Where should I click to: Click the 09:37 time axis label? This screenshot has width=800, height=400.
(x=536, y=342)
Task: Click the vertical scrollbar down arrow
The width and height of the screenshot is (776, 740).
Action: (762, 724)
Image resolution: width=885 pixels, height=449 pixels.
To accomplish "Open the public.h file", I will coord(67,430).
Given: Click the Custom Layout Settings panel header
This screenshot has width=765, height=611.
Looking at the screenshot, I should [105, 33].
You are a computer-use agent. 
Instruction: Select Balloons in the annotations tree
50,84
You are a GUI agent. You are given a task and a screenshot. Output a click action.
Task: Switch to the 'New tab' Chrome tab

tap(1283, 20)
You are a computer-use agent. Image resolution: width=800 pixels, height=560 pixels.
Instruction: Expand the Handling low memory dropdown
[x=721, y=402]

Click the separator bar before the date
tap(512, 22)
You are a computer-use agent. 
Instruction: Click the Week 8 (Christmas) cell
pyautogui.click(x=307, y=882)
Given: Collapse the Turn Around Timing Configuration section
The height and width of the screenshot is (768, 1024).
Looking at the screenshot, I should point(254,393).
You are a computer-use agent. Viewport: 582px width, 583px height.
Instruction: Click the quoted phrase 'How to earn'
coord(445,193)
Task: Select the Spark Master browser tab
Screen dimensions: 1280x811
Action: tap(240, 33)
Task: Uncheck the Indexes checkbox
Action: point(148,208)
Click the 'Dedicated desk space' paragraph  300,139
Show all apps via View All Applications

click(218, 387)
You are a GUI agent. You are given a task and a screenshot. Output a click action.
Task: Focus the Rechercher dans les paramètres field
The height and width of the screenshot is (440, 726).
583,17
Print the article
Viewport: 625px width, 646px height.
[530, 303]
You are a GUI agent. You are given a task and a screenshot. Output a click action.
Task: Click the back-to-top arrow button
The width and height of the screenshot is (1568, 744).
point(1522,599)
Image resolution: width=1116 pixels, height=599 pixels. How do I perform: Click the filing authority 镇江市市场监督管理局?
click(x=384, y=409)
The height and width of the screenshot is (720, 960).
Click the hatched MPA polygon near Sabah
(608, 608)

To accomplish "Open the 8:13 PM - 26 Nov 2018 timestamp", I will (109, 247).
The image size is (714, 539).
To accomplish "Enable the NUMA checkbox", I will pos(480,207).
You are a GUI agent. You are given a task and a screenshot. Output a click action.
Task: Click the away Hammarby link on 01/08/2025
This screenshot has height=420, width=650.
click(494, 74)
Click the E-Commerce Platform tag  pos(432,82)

════

The answer must be a single number: the count of lines above that contain "accomplish".

Expected output » 3